----- STORED DATA -----

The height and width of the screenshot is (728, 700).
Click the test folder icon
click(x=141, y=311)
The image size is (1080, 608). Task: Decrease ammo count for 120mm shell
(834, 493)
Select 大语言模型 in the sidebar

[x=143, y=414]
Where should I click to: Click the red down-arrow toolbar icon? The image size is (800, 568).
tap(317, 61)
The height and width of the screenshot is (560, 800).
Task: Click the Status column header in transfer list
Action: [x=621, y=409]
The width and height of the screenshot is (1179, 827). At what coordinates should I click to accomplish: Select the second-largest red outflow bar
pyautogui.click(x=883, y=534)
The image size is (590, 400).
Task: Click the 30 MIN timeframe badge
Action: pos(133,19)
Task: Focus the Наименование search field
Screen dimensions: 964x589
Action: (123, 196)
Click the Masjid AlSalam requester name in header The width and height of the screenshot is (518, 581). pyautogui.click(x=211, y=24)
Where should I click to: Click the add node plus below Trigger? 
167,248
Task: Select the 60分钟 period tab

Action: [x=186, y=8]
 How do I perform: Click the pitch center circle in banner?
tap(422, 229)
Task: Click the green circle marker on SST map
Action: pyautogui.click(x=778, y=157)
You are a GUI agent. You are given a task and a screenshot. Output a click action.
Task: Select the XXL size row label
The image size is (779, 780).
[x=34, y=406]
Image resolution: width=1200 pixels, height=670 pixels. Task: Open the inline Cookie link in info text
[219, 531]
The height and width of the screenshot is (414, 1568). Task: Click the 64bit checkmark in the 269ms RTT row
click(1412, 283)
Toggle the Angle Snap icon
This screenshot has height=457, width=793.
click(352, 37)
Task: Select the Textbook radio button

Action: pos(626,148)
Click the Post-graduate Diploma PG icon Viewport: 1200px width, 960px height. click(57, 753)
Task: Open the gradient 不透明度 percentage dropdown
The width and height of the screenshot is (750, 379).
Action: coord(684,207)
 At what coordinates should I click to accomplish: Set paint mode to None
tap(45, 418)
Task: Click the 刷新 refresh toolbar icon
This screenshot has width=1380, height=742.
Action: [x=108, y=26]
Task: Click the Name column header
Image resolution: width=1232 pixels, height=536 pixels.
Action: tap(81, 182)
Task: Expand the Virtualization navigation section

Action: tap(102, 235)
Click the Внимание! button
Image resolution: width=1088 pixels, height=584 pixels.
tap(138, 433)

-----

• WORK ORDER:
Every entry is to be copied exactly, with none omitted.

• RESULT OF THIS EXERCISE:
The height and width of the screenshot is (728, 700).
Click the test folder icon
click(x=141, y=311)
The image size is (1080, 608). Task: Decrease ammo count for 120mm shell
(834, 493)
Select 大语言模型 in the sidebar

[x=143, y=414]
Where should I click to: Click the red down-arrow toolbar icon? The image size is (800, 568).
tap(317, 61)
The height and width of the screenshot is (560, 800).
Task: Click the Status column header in transfer list
Action: [x=621, y=409]
The width and height of the screenshot is (1179, 827). At what coordinates should I click to accomplish: Select the second-largest red outflow bar
pyautogui.click(x=883, y=534)
The image size is (590, 400).
Task: Click the 30 MIN timeframe badge
Action: pos(133,19)
Task: Focus the Наименование search field
Screen dimensions: 964x589
Action: (123, 196)
Click the Masjid AlSalam requester name in header The width and height of the screenshot is (518, 581). pyautogui.click(x=211, y=24)
Where should I click to: Click the add node plus below Trigger? 
167,248
Task: Select the 60分钟 period tab

Action: [x=186, y=8]
 How do I perform: Click the pitch center circle in banner?
tap(422, 229)
Task: Click the green circle marker on SST map
Action: pyautogui.click(x=778, y=157)
You are a GUI agent. You are given a task and a screenshot. Output a click action.
Task: Select the XXL size row label
The image size is (779, 780).
[x=34, y=406]
Image resolution: width=1200 pixels, height=670 pixels. Task: Open the inline Cookie link in info text
[219, 531]
The height and width of the screenshot is (414, 1568). Task: Click the 64bit checkmark in the 269ms RTT row
click(1412, 283)
Toggle the Angle Snap icon
This screenshot has height=457, width=793.
click(352, 37)
Task: Select the Textbook radio button

Action: pos(626,148)
Click the Post-graduate Diploma PG icon Viewport: 1200px width, 960px height. click(57, 753)
Task: Open the gradient 不透明度 percentage dropdown
The width and height of the screenshot is (750, 379).
Action: coord(684,207)
 At what coordinates should I click to accomplish: Set paint mode to None
tap(45, 418)
Task: Click the 刷新 refresh toolbar icon
This screenshot has width=1380, height=742.
Action: [x=108, y=26]
Task: Click the Name column header
Image resolution: width=1232 pixels, height=536 pixels.
Action: tap(81, 182)
Task: Expand the Virtualization navigation section

Action: tap(102, 235)
Click the Внимание! button
Image resolution: width=1088 pixels, height=584 pixels.
tap(138, 433)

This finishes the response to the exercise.